Obviously scandals like this are nothing new here … in fact, they often end far less daintily.
Anyway, in doing some preliminary digging following yesterday’s announcement of the indictments in West Virginia, we uncovered a couple of interesting tidbits.
First, Dennis Corporation isn’t just getting fat contracts in West Virginia, it’s getting them here as well – including “a contract to provide surveying for a portion of the United State’s largest interstate project currently under way.”
Which project is that? The South Carolina portion of Interstate 73 – which this website has repeatedly exposed as being totally unnecessary (we’re not alone in that assessment, either).
Interstate 73 is being aggressively pushed by scandal-ravaged S.C. Department of Transportation (SCDOT) commission chairman Mike Wooten – a guy whose agency breeds corruption.
It’s curious, then, that Wooten was praised by name in a recent column that ran in … wait for it … The Charleston (West Virginia) Gazette.
The column – published two months ago by commercial property broker Howard Swint – urged policymakers in West Virginia to move forward with that state’s section of Interstate 73.
“If our lawmakers really want to help stimulate the economy in the southwest coalfields, they should move completion of I-73 to the top of the state’s economic-development priority list,” he wrote.
We have no idea whether the West Virginia portion of Interstate 73 is a worthwhile infrastructure priority.

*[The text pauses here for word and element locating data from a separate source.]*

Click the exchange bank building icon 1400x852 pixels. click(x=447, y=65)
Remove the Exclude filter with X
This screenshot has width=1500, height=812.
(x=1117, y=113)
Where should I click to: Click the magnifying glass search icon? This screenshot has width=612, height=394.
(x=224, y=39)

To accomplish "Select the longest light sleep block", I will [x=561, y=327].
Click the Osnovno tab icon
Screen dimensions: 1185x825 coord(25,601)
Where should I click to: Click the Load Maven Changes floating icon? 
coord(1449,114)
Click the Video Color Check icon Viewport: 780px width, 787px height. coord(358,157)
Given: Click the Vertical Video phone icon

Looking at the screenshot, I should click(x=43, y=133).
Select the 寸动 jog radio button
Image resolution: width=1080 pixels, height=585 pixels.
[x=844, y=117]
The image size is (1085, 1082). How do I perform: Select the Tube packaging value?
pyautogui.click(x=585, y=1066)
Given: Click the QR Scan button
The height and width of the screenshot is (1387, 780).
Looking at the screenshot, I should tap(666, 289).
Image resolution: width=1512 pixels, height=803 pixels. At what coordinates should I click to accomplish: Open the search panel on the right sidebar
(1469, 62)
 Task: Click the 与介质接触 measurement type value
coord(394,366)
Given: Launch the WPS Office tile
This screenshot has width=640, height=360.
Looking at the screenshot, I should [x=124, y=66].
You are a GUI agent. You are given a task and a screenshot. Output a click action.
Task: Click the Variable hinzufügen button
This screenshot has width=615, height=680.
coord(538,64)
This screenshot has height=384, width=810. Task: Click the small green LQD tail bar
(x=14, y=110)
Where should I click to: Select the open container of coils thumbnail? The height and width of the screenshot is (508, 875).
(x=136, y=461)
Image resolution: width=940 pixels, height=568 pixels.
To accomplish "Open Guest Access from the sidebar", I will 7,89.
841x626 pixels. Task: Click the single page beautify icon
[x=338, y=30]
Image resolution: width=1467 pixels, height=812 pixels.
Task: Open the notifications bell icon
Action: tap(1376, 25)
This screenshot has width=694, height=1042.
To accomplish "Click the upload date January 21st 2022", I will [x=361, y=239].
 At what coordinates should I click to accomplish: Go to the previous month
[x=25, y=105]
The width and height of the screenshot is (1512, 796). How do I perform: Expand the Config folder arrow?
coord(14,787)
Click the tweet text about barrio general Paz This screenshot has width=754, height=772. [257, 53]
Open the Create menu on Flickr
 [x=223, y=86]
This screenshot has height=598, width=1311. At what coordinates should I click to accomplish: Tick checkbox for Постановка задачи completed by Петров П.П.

It very well could be. All we know is the South Carolina section should not be a priority. In fact, it would be a colossal waste of money given that the same traffic needs could be met far better for a fraction of the cost.
Beyond the Dennis Corporation’s role in the recently-uncovered WVDOH scandal, we have no idea what other connections exist between the two states … we’re just beginning to dig. We do know there are a lot of coincidences, though, as well as some curious financial arrangements related to the company.
For example, consider this language from Dennis Corporation’s press release announcing its participation in the Interstate 73 project …
To assist in the funding of this project, a Public-Private Partnership (PPP) Study Committee has been established. The committee is meant to study the feasibility and benefits of the construction, operation, maintenance of roads, streets, highways, bridges and tunnels through the utilization of public-private partnerships and ventures.
Dennis Corporation will continue work on the preconstruction and right-of-way survey for their portion of the 80 mile route while the remaining necessary funds are collected.
Hmmm …
South Carolina taxpayers have already shelled out hundreds of millions of dollars on Interstate 73-related projects – including the infamous “interchange of hope.”
We wonder how much taxpayer money has gone to this “study committee?”